Die aus den reifen Früchten ausgewaschenen Samen werden dazu auf feuchten Sand gelegt und mit einer Schicht Sand abgedeckt. Anschließend lagern sie dann zwei bis drei Monate bei Temperaturen um 4 °Grad Celsius im Kühlschrank oder einem entsprechend kühlen Raum. Der Sand muss während dieser Kühlphase feucht bleiben. Die Keimung der Samen erfolgt dann bei 20 °Grad. Anschließend werden die Pflänzchen in kleine Jiffy-Töpfe pikiert.

Der Vermehrung über Wurzelschnittlinge ist ebenfalls möglich. Sorten wie ‘Bovender Nordlicht‘ sowie die besonders große Früchte tragende Sorte ‘Sossenheimer Riese‘ werden über Veredlung vermehrt. Am erfolgversprechendsten ist die Veredlung der Sorten auf eine Sorbus-domestica-Unterlage. Aus Samen herangezogene Speierlinge brauchen rund 15 bis 25 Jahre, bis sie fruchten. Veredelungen bilden dahingegen schneller Früchte, die außerdem größer als die der Art sind.
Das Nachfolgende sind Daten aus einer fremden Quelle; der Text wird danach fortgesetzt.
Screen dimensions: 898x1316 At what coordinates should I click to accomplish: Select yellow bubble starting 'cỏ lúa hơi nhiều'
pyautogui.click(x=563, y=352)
Verwendung und Schutz des Speierlings

Der Speierling passt gut in naturnahe Gärten, auf Streuobstwiesen oder an den Rand eines Waldgartens. In Einzelstellung ist er ein schöner Hausbaum. Er ist außerdem ein Vogelnährgehölz und eine Bienenweide. Der Speierling wird auch gerne in Parkanlangen und als Landschaftsgehölz gepflanzt. Ungeschützt haben es junge Speierlinge jedoch an Waldrändern und anderen Standorten, an denen es viel Wild gibt, schwer. Rehe und Hasen knabbern gerne an jungen Trieben, an der Rinde und an den Blättern. Die Wurzeln wiederum werden gerne von Wühlmäusen gefressen.
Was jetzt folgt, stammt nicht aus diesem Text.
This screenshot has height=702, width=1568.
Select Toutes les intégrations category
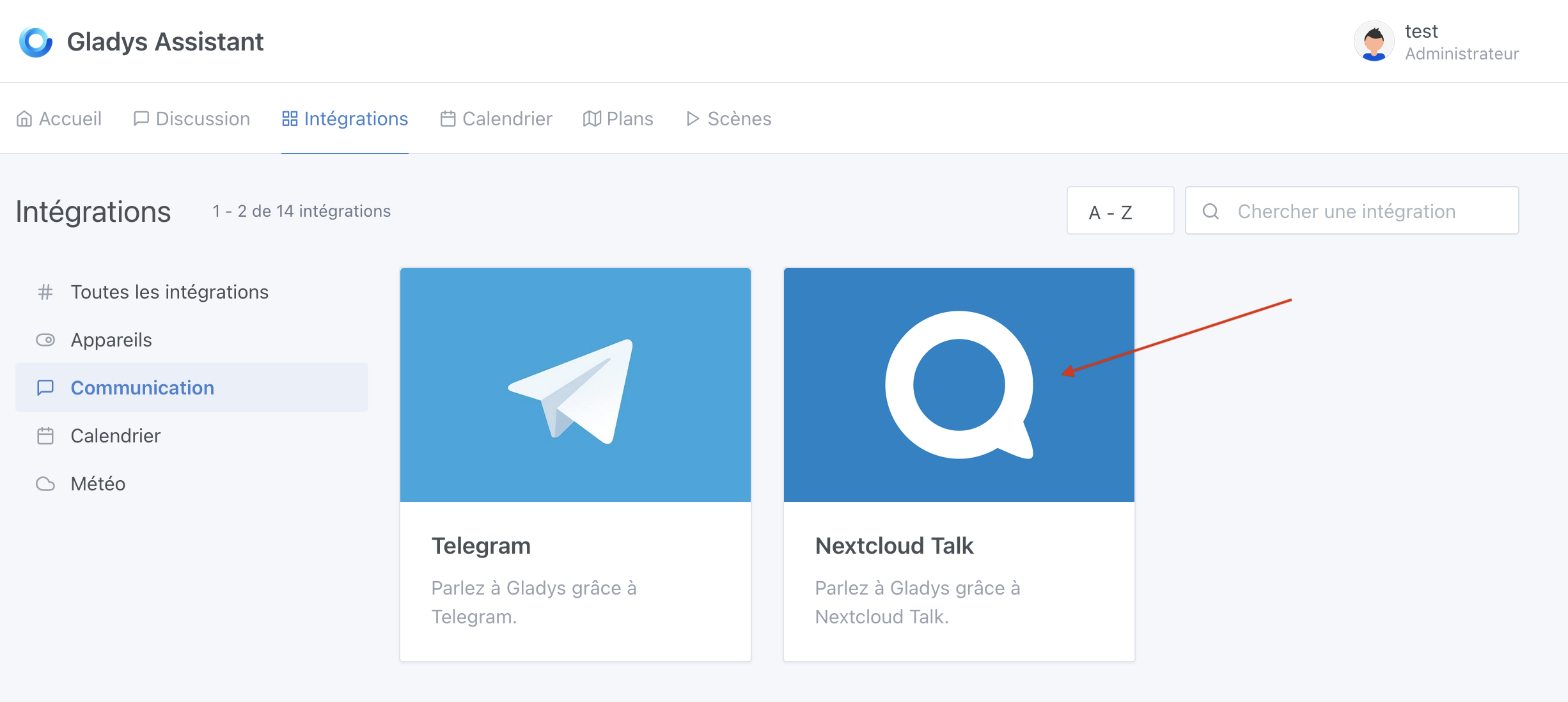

Ist der Speierling angewachsen, gilt er als robust und wuchskräftig. Im Wesentlichen sind es zwei Krankheiten, die ihm gefährlich werden: Schorf und Rindenkrebs. Schorf kann Früchte und Triebe schädigen und auch die Früchte befallen, der Rindenkrebs schwächt die Bäume. Die beste Vorsorge für den Speierling ist der richtige Standort – viel Licht und ein recht warmer Boden.